Asked on assertions that donors were not willing to continue funding the Mongu-Kalabo section but the Kalabo to Angola section of the stretch, Lt. Col Nkunika responded in the affirmative.
“That is true that is why I am saying we have not finished packaging the Mongu-Kalabo,” he said. “For Kalabo-Sikongo, we have found willing cooperating partners who are looking at that section.”
Meanwhile, RDA head of public relations Loyce Saili said the cost to complete the abandoned road project has been estimated to be between K1 trillion and K1.4 trillion according to a just-ended detailed design by Rankin.
“In the year 2005/2006 Zambia received above normal rain that affected the section of the road under construction in the Zambezi floodplain between Mongu and Kalabo. Most of the drainage structures were washed away and the project could thus not be completed,” Saili said.
Saili said the government engaged the services of DIWI consultants to carry out the necessary site investigations to ascertain why the road embankment was breached and washed away.
“After the investigations, it was deemed necessary to include a number of lightweight steel relief bridges in order to increase the cross-drainage capacity of the proposed embankment in the Zambezi floodplain between Mongu and Kalabo,” Saili said. “In the year 2007 the government set aside funds to procure 40 bailey bridges.”
Saili disclosed that a tender to supply and deliver the bailey bridges, currently piled at Mongu CCC Camp, was awarded to China National Aero Import and Export Beijing Company (CATIC at a cost of US$ 13, 158, 945. 00 with a delivery period of 24 weeks.
“In March 2008, the RDA went out to tender for the construction of the project in question. Only two bids were received at K1.0 trillion and K686 billion. One of the two bids was deemed non-responsive and thus rejected,” Saili said. “However, the only responsive bid was found to be too high. The RDA entered into negotiations with the contractor, the negotiations failed because the contractor was not willing to reduce the price substantially to within the engineer’s cost estimates of ZK710 billion. The tender was thus annulled.”
Saili said as a follow-up, a detailed engineering design was commissioned and has since been completed by Rankin Engineering Consultant.
“The Consultant estimated that the project will cost between K1 trillion to K1.4 trillion.
Saili said the scope of works under the new design includes, the piling for the proposed two kilometers of relief bridges, construction of abutment and piers, installation of bailey bridges, raising of the road embankment to the maximum level of seven metres and pavement construction of 35 kilometres up to Tapo from Mongu.

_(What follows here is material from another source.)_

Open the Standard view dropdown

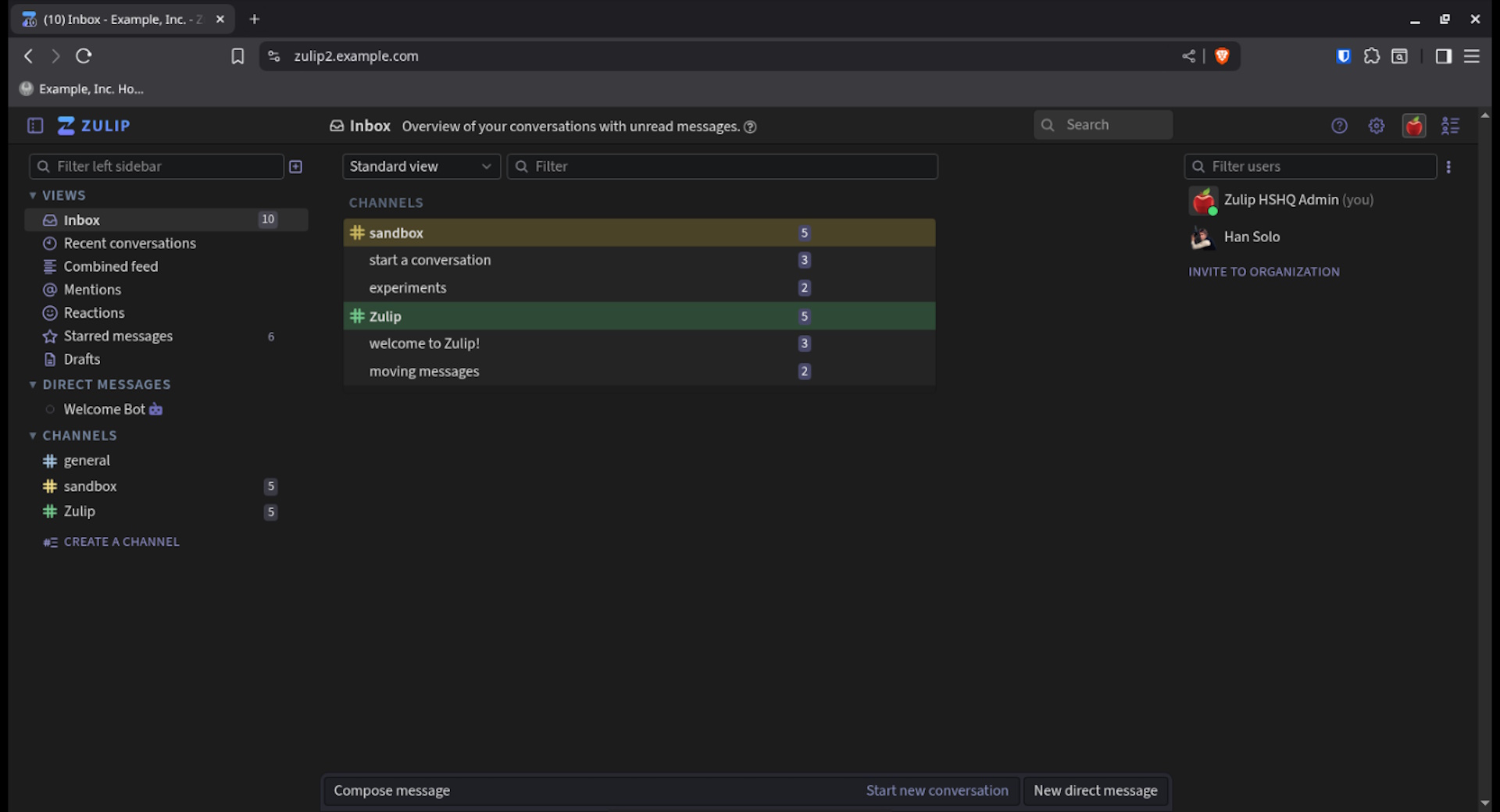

“In view of the huge construction cost of the project, stakeholders in Mongu have raised concerns that alternative routes may accrue substantial savings on the project,” Saili said. “In order to address this concern, RDA intends to immediately carry out further investigation/feasibility study into the viability of constructing an all weather road linking Mongu through Kalabo by exploring at least two additional routes apart from the route from Mongu to Lealui to Kalabo.”
She explained that the purpose of exploring alternative routes and options was to come up with the most technically feasible and economic link.

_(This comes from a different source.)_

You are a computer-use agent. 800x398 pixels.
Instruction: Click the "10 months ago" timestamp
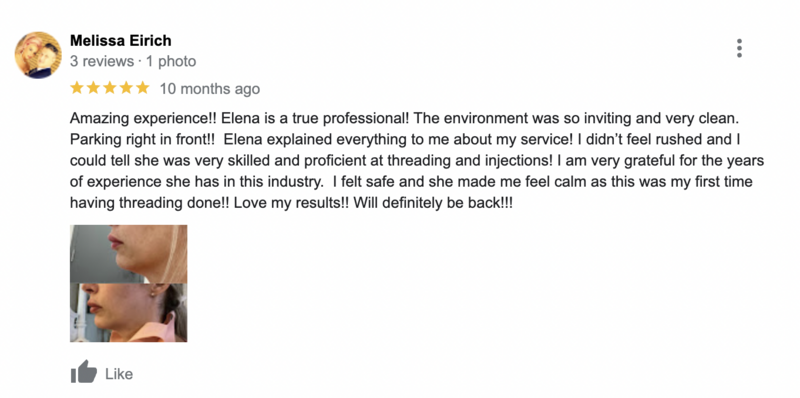click(210, 89)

“These additional routes would include the link north-wards from Limulunga through Libonda to Kalabo and the link from Senanga to Sitoti to Kalabo,” Saili said. “The RDA has prepared an Addendum 1 to the initial contract with Messer’s Rankin Engineering Consultant and is awaiting approval from the NRFA…In view of the above, the RDA will float the works tender after the investigation/feasibility study to the two routes is completed.”
Chairman for the dissolved MMD Western executive committee Simasiku Namakando said failure by the government to complete the road project would be suicidal.